• [What you need to do] From the article about Justin Webb and the BBC, write out word for word the part that begins with "BBC sources say" and ends after "cannot be changed.".

• [Passage for review]
Justin Webb and the trans row causing a ‘meltdown’ at the BBC

The BBC's decision to uphold a complaint against presenter Justin Webb for a remark about 'trans women' has inadvertently opened a can of worms that has sparked an “absolute meltdown” in the BBC newsroom.

Justin Webb, the long-time presenter of BBC Radio 4’s Today programme was discussing new rules banning transgender competitors from taking part in women’s international chess tournaments when he said, “trans women, in other words males”.

A zealous, time-rich listener then complained that the comment amounted to Mr Webb giving his personal view on a controversial matter in breach of the BBC’s requirements on impartiality. Following an investigation, the BBC’s editorial complaints unit (ECU) agreed, saying it “gave the impression of endorsing one viewpoint in a highly controversial area”.

According to Robin Aitken and Liam Kelly in the Telegraph, this episode has inadvertently opened a can of worms that has sparked an “absolute meltdown” – in the words of a senior insider – in the BBC newsroom. They continue:

BBC sources say that the ruling has gone down like a cup of cold sick, especially among prominent female presenters. Senior BBC women have written to Tim Davie, the director-general, in their droves to express dismay at the way Webb has been treated. They claim that Webb only stated a fact: although gender identity is largely a social construct, biological sex is immutable and cannot be changed.

One wrote: “Clear statement of fact is not ‘one viewpoint’ and the fact that it is ‘a highly controversial area’ makes it more important to be factual, not less. If the BBC is to censure journalists for being factual, we are slipping into very dangerous waters. Once we’ve decided to dispense with public trust, we have nothing left.”

Stored items
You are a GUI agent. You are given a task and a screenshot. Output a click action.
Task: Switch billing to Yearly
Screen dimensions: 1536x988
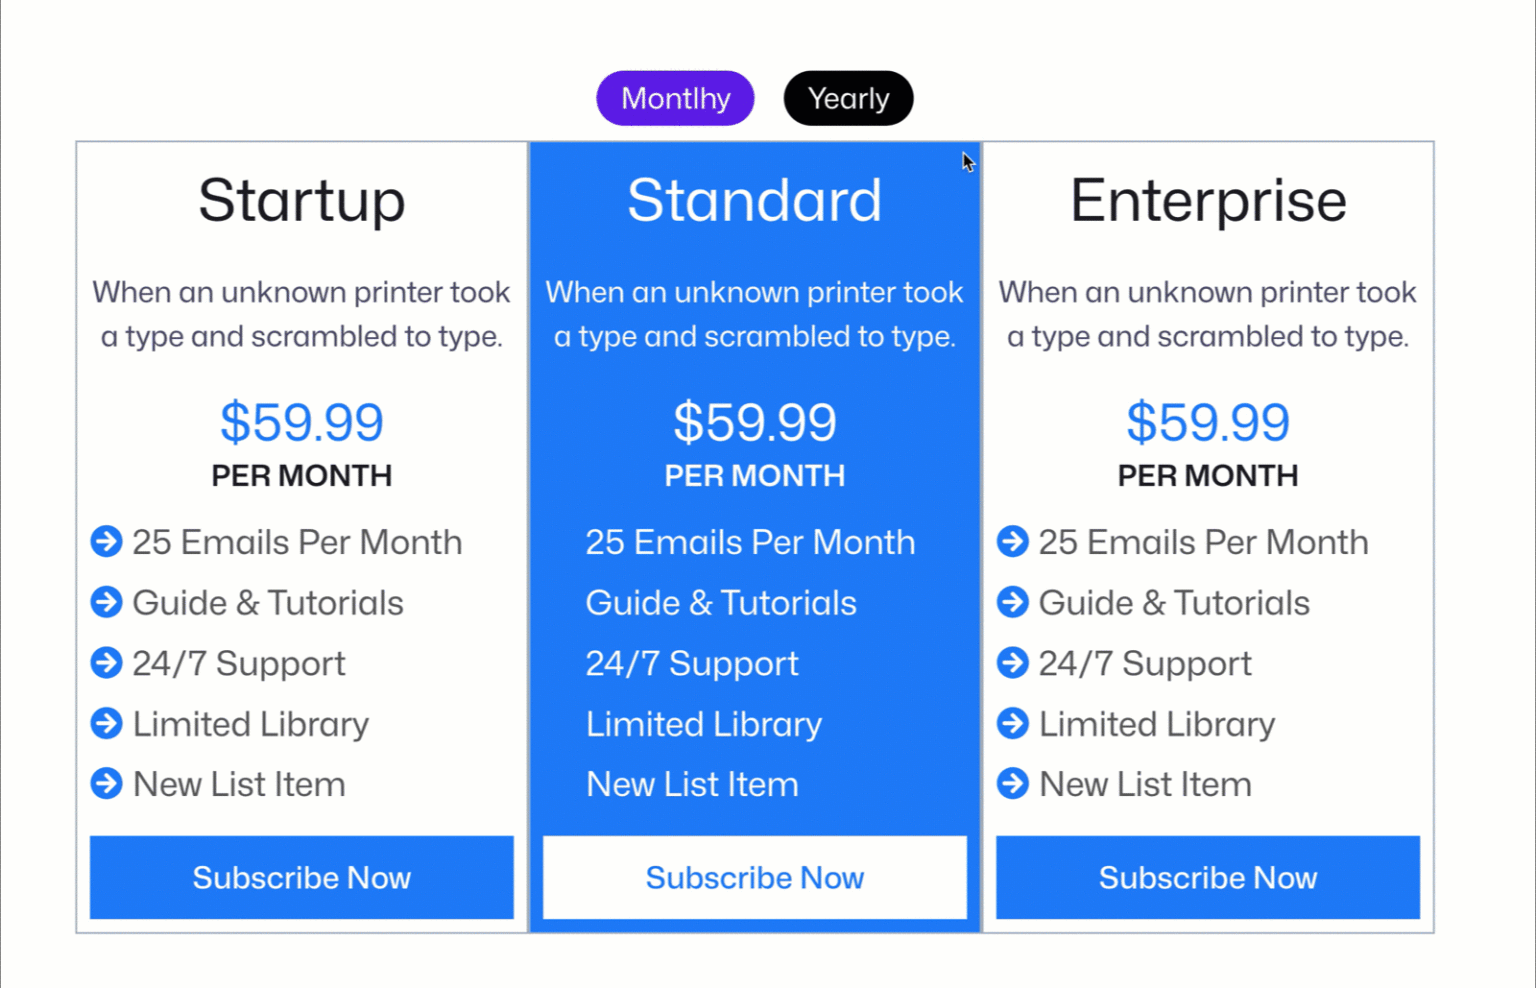click(x=848, y=97)
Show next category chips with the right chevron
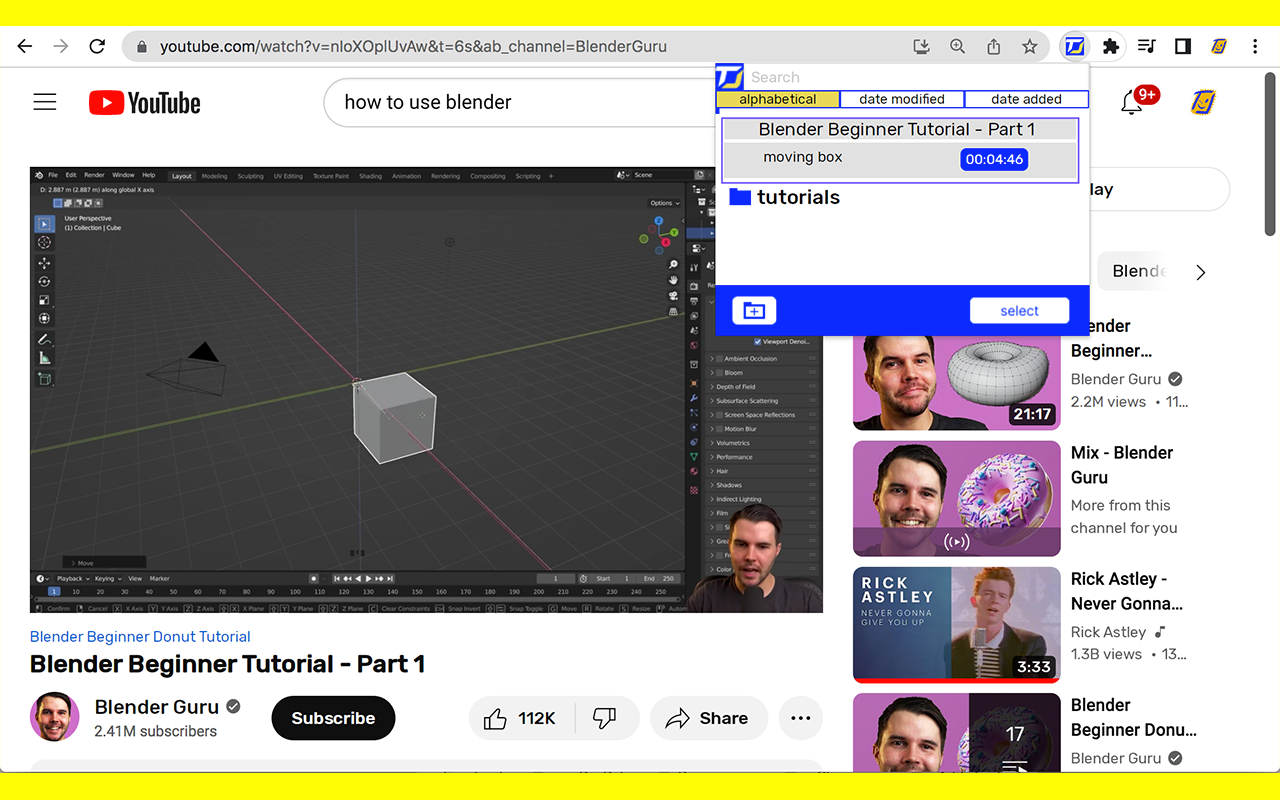Image resolution: width=1280 pixels, height=800 pixels. point(1201,272)
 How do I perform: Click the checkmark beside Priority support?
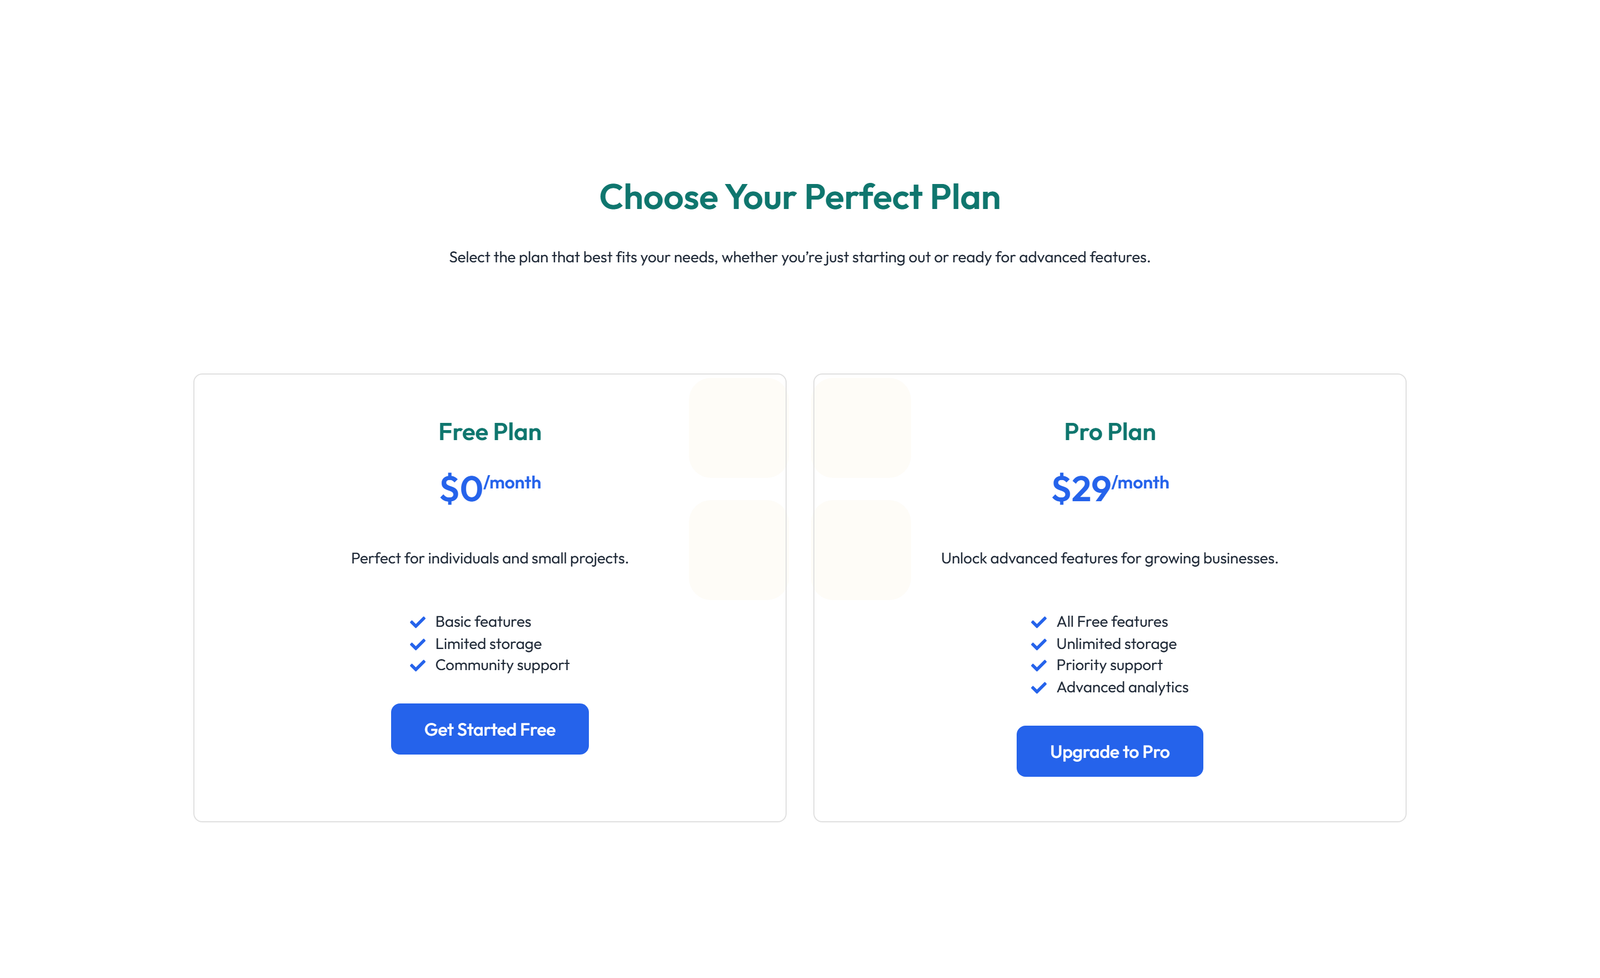coord(1039,665)
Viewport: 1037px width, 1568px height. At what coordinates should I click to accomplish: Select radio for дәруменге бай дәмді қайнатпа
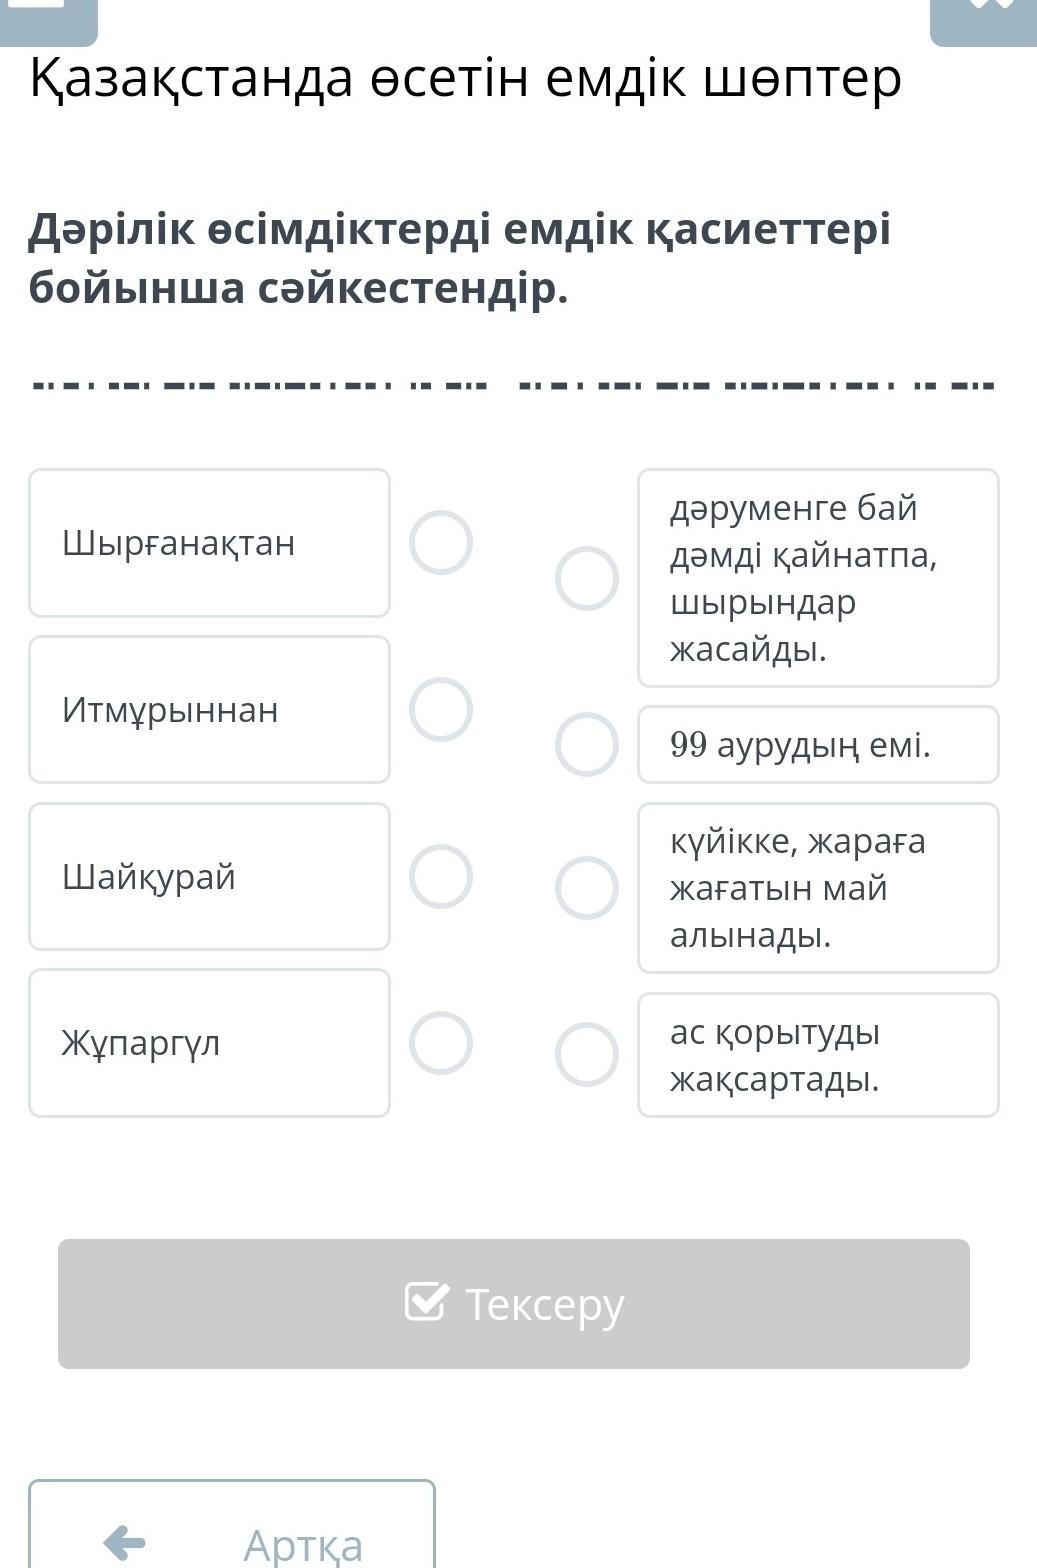click(x=587, y=578)
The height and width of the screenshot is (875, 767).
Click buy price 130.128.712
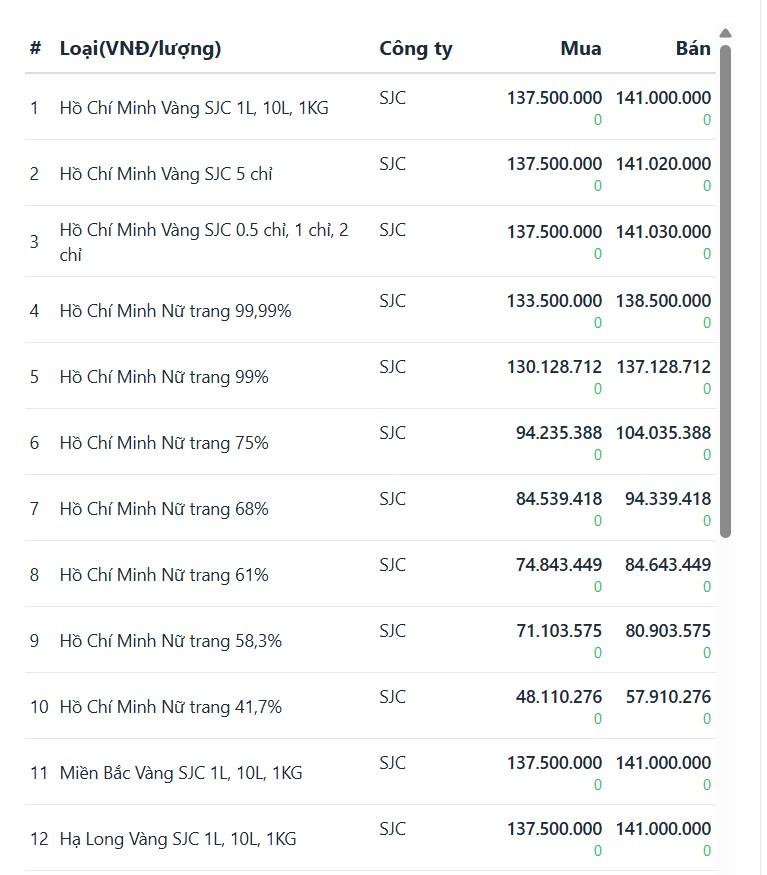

• [Answer box]
BBC sources say that the ruling has gone down like a cup of cold sick, especially among prominent female presenters. Senior BBC women have written to Tim Davie, the director-general, in their droves to express dismay at the way Webb has been treated. They claim that Webb only stated a fact: although gender identity is largely a social construct, biological sex is immutable and cannot be changed.